Alexander Roob]
[July 2, 2007
Van Goghs Favorites I: Xylographism unbound – The influence of illustrated journal graphics on the art of Vincent van Gogh.
Only in recent years has one gained the insight that Vincent van Gogh was not only a collector of Japanese graphic prints, like many of his artist colleagues, but was also imbued by a passion for the pictorial art of illustrated journals of his times. This was mainly thanks to two exhibitions: One, in spring of 2003 in Amsterdam, was dedicated to the broad complex of his pictorial influences, and the other, in 2005 in The Hague, more specifically to his collection of illustrated journal graphics. In the catalogue of the first exhibition it is stated that it is almost impossible to overestimate the importance of graphic arts for Vincent van Gogh , but one could say that this is precisely what the editors bring about. They illustrate the catalogue mainly with paintings of sufficiently known reference artists, from Rembrandt to Millet to Signac, leaving for the most part to obscurity the large complex of illustrated journal art, which Van Gogh called his visual “Bible”, and the “illustrateurs,” whom he urgently wanted to be treated equally in artistic terms. It is hard to avoid the impression that research on Van Gogh – as far as its dealing with illustrated journal art is concerned – is lagging far behind its own claims.
During his almost two-year tenure in London as an art- trade apprentice, during which his view of the purpose of art underwent a radical religious change, it was above all the graphics in the big illustrated journals, the “London Illustrated News” and its recently founded competitor, “The Graphic”, which made a deep impression on him. It was so lasting that Van Gogh, even ten years later, admitted to an artist friend, Anthon van Rappard: “Sometimes it seems to me that there is no stretch of time between those days and now – at least my enthusiasm for those things is rather stronger than it was even then.”
Van Gogh, 1884
Van Gogh, 1883
At the beginning of his artistic career in the early 1880s, he also built up his collection of wood engravings and social reportages, which in the end comprised around 1,700 sheets. He invested a significant portion of the support payments of his brother Leo in purchasing not only individual sheets of illustrated journals, but entire bundles of volume issues. He took great care to orient his collection internationally. The basis was formed by larger collections of English illustrated journals that were distributed worldwide at the time, to which he then added picture material from Dutch , French , German and American illustrated journals. So as to gain a better overview of the development of individual draughtsmen and engravers, he separated the anthologies and archived the individual sheets attached to cardboard according to thematic aspects as well as the names of the artists and engravers. He analyzed the stylistic features of the individual artists so as to be able to more clearly classify the often unsigned sheets, and compiled long lists of monograms.

[What the task asks]
Write the next part of the article on Van Gogh and illustrated journal graphics, picking up after its last sentence. The records after this text are not needed.

[Dataset excerpts]

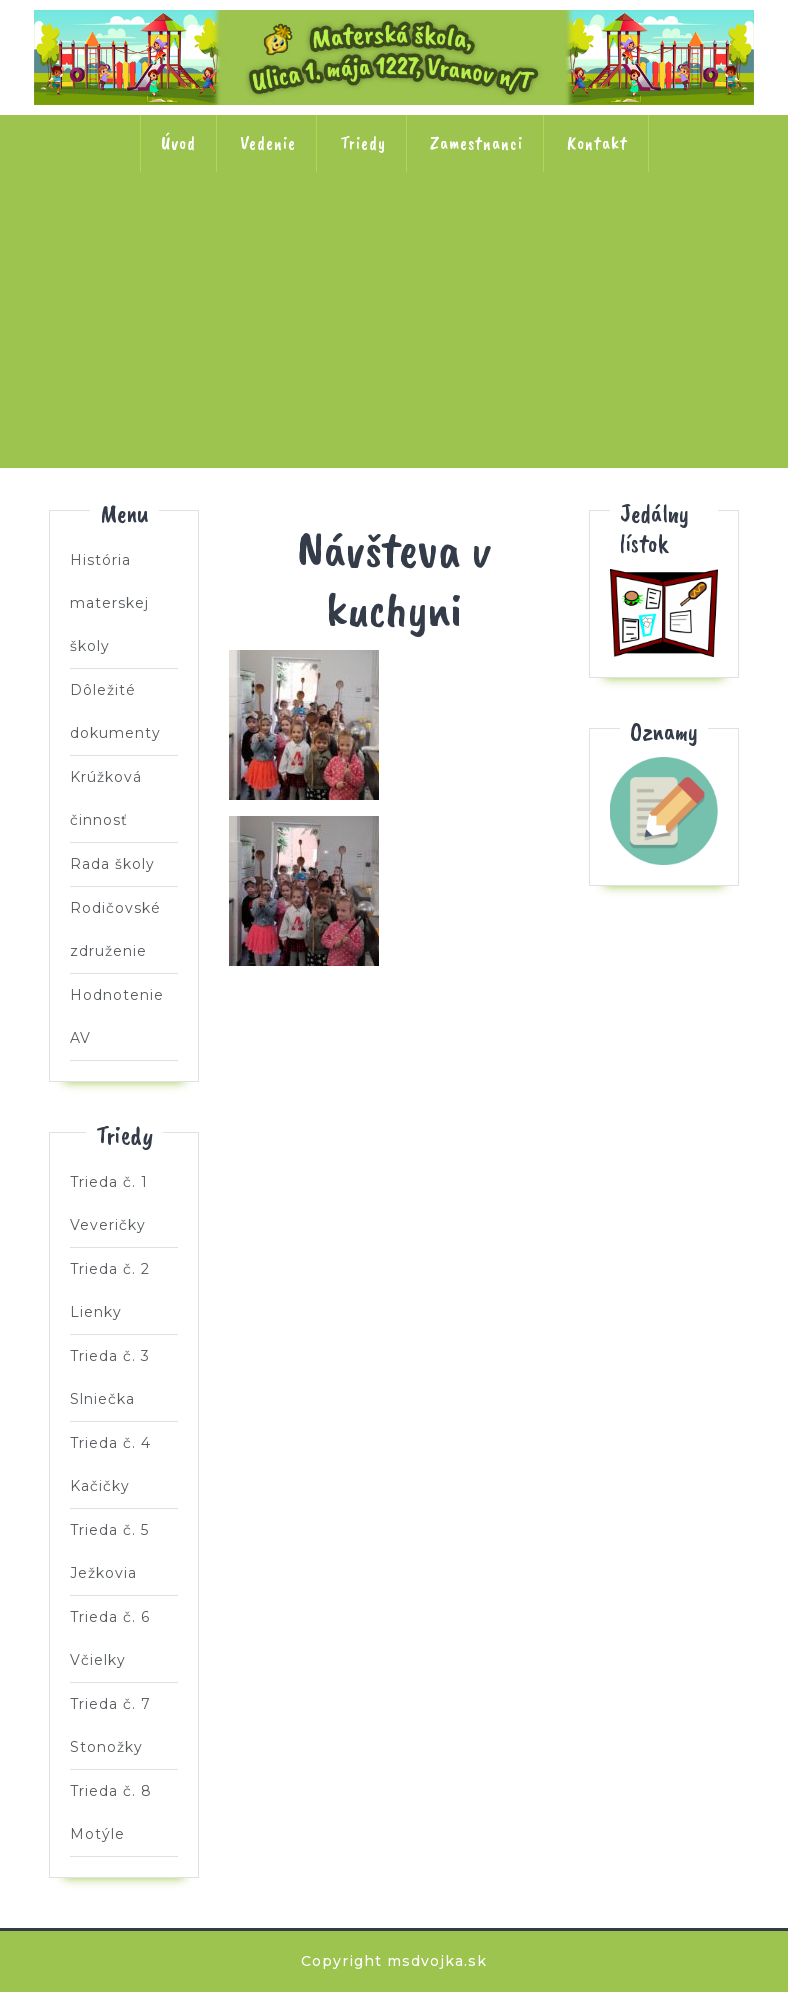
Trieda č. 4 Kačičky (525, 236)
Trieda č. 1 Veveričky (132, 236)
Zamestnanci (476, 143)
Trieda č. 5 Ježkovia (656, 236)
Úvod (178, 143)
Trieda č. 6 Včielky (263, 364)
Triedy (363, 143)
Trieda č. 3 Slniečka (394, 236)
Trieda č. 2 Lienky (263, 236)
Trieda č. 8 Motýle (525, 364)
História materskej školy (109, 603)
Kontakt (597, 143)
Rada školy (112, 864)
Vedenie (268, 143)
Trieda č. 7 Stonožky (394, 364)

[Answer to this exercise]
He was in regular exchange with his artist friend Rappard, with whom he shared his liking of illustrated journal prints. In other contexts, he met disconcertment regarding his interest in illustrated journal art with other colleagues. The board of the art cooperation of The Hague, “Pulchri”, turned up their nose at his offer to give an evening lecture on this topic with the argument that they didn’t want to be bothered with “[t]hose things one sees now and then in the South Holland café.” In a letter to Rappard, he complains about the condescension of the art trade and the successful artists of the works of illustrated journal graphic artists, who wanted to hear nothing of the “drivel about what is called ‘the illustrative’.”
It was precisely the directness and the popular availability of these “masterpieces one gets … for one’s 50 centimes”, as he called them , that fulfilled his ideal of a democratic art that crossed class borders; an Arte Povera that appeared not to be tinged with the shadow of pretension and was not subject to an elitist distribution mechanism aiming at exploitation, but “that could indeed come into the public’s hands” and be “brought within everybody’s reach.”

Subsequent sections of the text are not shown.